## begin
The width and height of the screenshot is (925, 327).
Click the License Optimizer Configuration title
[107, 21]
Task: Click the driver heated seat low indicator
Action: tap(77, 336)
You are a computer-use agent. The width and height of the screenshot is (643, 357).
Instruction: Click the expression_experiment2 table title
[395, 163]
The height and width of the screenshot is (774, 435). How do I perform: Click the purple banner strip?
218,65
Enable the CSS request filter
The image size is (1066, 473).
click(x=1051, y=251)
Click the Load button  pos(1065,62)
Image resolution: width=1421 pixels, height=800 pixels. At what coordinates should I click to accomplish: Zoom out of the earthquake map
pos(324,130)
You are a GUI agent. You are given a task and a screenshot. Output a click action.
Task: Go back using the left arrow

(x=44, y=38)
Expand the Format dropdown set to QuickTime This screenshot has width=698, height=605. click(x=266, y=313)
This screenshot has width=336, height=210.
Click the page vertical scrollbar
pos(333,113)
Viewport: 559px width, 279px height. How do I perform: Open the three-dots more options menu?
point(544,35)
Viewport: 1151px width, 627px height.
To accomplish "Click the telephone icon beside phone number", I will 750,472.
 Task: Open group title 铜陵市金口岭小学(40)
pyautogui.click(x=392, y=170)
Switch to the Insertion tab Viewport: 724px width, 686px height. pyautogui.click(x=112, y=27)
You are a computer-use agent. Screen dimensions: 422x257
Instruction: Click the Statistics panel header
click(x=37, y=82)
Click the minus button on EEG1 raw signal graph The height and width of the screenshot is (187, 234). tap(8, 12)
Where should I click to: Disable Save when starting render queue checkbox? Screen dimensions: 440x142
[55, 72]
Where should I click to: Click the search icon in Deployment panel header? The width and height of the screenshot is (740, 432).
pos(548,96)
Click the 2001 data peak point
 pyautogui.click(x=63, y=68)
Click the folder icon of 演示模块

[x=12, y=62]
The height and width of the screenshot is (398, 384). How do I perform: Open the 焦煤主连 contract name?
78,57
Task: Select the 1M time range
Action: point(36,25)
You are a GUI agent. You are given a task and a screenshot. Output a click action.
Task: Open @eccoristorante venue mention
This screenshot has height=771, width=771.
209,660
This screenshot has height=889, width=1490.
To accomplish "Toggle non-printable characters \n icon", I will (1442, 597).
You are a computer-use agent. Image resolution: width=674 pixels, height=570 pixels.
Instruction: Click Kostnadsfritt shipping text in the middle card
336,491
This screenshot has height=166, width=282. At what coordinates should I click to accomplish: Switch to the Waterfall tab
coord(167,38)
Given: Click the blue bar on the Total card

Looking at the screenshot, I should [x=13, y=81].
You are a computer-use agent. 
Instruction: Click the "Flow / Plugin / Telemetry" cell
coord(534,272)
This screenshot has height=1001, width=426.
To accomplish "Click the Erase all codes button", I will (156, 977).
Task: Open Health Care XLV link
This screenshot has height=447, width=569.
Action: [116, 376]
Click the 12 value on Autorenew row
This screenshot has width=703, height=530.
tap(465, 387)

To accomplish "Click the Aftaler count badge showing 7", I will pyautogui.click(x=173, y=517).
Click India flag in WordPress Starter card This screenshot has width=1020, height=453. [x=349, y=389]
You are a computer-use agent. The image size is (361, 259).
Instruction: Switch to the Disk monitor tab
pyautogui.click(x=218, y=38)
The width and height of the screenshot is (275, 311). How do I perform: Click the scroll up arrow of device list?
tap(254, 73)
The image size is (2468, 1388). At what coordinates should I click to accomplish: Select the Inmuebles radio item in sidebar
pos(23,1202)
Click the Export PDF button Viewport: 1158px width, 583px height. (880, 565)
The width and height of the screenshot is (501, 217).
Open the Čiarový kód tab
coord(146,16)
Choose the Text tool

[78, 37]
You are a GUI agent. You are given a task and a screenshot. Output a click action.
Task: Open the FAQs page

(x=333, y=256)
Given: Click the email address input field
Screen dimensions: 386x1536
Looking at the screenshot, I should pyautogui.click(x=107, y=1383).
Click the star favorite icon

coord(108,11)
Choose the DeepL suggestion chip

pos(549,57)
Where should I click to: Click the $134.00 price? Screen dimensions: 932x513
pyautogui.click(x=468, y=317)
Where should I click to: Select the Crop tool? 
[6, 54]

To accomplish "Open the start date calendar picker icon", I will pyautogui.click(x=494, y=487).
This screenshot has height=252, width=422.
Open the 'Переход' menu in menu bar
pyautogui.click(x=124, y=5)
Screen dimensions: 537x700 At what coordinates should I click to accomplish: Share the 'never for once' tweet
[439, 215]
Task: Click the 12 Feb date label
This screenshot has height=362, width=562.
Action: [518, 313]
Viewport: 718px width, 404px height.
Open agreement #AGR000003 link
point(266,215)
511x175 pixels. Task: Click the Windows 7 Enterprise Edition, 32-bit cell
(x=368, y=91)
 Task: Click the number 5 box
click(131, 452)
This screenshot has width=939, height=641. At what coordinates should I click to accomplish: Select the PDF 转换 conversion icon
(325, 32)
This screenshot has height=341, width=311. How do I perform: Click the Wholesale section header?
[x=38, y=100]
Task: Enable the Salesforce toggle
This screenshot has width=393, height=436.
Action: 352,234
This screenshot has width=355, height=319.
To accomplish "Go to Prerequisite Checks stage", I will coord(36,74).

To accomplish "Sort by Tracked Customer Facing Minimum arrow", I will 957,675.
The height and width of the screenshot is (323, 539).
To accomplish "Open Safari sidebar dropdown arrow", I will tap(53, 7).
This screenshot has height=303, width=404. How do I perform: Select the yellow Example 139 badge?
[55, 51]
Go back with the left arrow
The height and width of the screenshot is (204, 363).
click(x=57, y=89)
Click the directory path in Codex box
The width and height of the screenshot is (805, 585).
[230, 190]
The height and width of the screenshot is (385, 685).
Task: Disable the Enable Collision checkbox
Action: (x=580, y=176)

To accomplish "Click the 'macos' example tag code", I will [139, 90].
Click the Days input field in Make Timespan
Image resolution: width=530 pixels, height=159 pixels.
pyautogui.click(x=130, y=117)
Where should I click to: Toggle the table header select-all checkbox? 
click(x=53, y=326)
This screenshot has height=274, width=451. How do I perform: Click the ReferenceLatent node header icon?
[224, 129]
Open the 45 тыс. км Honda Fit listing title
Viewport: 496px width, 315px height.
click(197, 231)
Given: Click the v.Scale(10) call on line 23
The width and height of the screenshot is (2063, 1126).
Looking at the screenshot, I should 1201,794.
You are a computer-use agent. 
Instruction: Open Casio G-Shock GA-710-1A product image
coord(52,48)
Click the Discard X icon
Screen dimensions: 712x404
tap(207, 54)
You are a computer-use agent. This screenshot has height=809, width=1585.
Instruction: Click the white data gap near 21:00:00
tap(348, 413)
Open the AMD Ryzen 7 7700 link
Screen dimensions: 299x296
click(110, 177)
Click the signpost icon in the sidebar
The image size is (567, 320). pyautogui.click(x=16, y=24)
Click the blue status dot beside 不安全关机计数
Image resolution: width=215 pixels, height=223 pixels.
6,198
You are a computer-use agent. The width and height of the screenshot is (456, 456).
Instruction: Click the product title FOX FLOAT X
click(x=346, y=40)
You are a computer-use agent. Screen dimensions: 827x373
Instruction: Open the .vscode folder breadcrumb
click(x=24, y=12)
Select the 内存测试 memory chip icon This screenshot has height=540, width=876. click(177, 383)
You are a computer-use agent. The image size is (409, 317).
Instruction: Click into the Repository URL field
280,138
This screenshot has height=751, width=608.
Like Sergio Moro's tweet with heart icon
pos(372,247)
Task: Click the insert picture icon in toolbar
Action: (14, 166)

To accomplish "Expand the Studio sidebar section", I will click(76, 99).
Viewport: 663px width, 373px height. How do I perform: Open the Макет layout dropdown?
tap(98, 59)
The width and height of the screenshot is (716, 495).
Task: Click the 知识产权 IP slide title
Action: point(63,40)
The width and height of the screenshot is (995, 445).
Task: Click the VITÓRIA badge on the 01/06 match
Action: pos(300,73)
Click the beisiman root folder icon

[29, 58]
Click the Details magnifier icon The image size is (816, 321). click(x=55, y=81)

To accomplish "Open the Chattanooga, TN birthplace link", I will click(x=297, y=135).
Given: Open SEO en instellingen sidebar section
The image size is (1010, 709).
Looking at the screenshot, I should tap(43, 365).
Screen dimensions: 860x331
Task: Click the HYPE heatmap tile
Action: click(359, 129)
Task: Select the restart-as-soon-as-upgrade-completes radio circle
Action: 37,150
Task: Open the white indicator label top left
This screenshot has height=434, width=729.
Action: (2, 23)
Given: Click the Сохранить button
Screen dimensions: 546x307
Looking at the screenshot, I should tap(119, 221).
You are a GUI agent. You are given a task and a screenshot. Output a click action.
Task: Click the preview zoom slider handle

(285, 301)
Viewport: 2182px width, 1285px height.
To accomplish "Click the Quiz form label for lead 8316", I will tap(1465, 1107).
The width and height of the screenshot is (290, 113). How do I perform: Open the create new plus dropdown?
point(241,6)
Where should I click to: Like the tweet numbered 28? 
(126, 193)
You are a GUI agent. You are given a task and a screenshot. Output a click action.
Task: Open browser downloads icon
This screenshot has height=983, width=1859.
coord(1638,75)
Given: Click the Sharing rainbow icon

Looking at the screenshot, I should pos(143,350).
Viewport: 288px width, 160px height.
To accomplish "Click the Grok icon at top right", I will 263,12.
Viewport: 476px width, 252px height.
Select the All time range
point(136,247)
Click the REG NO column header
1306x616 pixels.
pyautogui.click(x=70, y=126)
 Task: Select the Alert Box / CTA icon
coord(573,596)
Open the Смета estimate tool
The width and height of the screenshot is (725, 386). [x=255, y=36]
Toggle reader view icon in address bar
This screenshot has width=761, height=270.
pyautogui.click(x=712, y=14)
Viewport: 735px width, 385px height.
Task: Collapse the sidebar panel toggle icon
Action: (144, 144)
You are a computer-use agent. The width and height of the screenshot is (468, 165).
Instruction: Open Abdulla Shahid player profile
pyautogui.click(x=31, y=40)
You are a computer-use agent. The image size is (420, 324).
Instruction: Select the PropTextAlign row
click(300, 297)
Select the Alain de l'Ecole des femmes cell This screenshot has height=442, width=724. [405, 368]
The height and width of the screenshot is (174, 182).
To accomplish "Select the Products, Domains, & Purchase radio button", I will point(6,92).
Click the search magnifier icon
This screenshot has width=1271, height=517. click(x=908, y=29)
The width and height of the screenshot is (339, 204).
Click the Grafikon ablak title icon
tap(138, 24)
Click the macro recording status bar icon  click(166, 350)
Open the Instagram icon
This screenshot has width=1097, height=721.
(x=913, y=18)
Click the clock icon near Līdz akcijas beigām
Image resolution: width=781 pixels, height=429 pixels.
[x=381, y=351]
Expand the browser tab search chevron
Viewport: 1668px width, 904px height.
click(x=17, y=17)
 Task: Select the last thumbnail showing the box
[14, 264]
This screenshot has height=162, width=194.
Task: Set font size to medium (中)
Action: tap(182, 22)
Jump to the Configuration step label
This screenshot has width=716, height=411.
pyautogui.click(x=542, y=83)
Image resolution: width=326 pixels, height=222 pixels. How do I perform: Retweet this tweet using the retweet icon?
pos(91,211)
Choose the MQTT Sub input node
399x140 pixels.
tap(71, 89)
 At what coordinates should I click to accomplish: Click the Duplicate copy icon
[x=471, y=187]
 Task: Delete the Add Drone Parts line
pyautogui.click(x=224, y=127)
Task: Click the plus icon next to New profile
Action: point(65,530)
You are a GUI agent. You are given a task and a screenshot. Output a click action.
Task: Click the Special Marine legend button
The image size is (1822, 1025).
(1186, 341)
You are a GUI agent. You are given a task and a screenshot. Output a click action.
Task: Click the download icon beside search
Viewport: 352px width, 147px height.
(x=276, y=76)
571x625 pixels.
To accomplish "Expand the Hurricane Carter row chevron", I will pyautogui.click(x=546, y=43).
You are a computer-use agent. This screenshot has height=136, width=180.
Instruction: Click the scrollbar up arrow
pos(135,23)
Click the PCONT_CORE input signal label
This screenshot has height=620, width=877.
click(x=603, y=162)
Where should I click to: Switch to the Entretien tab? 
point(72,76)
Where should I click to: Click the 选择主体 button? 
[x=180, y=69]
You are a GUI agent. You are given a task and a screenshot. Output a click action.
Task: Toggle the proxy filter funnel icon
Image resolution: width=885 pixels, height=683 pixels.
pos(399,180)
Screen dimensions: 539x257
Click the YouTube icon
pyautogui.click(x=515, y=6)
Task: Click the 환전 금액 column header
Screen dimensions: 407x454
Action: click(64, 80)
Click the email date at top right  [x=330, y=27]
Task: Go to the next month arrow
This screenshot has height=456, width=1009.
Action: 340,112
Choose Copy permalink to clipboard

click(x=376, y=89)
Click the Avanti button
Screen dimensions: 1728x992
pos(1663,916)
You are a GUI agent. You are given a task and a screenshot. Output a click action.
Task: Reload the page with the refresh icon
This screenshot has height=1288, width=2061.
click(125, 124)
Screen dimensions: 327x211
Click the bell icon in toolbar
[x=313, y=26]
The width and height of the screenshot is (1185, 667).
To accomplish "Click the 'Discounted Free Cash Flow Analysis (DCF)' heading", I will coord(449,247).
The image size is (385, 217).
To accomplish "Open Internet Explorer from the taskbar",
## end
Convert the records from the line with "You are a computer-use agent. Screen dimensions: 827x373" to the line with "will tap(1465, 1107)." into a Markdown table with the columns Row and Text. Number each line in Row and leave out blank lines.

Exercise response:
| Row | Text |
|---|---|
| 1 | You are a computer-use agent. Screen dimensions: 827x373 |
| 2 | Instruction: Open the .vscode folder breadcrumb |
| 3 | click(x=24, y=12) |
| 4 | Select the 内存测试 memory chip icon This screenshot has height=540, width=876. click(177, 383) |
| 5 | You are a computer-use agent. The image size is (409, 317). |
| 6 | Instruction: Click into the Repository URL field |
| 7 | 280,138 |
| 8 | This screenshot has height=751, width=608. |
| 9 | Like Sergio Moro's tweet with heart icon |
| 10 | pos(372,247) |
| 11 | Task: Click the insert picture icon in toolbar |
| 12 | Action: (14, 166) |
| 13 | To accomplish "Expand the Studio sidebar section", I will click(76, 99). |
| 14 | Viewport: 663px width, 373px height. How do I perform: Open the Макет layout dropdown? |
| 15 | tap(98, 59) |
| 16 | The width and height of the screenshot is (716, 495). |
| 17 | Task: Click the 知识产权 IP slide title |
| 18 | Action: point(63,40) |
| 19 | The width and height of the screenshot is (995, 445). |
| 20 | Task: Click the VITÓRIA badge on the 01/06 match |
| 21 | Action: pos(300,73) |
| 22 | Click the beisiman root folder icon |
| 23 | [29, 58] |
| 24 | Click the Details magnifier icon The image size is (816, 321). click(x=55, y=81) |
| 25 | To accomplish "Open the Chattanooga, TN birthplace link", I will click(x=297, y=135). |
| 26 | Given: Open SEO en instellingen sidebar section |
| 27 | The image size is (1010, 709). |
| 28 | Looking at the screenshot, I should tap(43, 365). |
| 29 | Screen dimensions: 860x331 |
| 30 | Task: Click the HYPE heatmap tile |
| 31 | Action: click(359, 129) |
| 32 | Task: Select the restart-as-soon-as-upgrade-completes radio circle |
| 33 | Action: 37,150 |
| 34 | Task: Open the white indicator label top left |
| 35 | This screenshot has height=434, width=729. |
| 36 | Action: (2, 23) |
| 37 | Given: Click the Сохранить button |
| 38 | Screen dimensions: 546x307 |
| 39 | Looking at the screenshot, I should tap(119, 221). |
| 40 | You are a GUI agent. You are given a task and a screenshot. Output a click action. |
| 41 | Task: Click the preview zoom slider handle |
| 42 | (285, 301) |
| 43 | Viewport: 2182px width, 1285px height. |
| 44 | To accomplish "Click the Quiz form label for lead 8316", I will tap(1465, 1107). |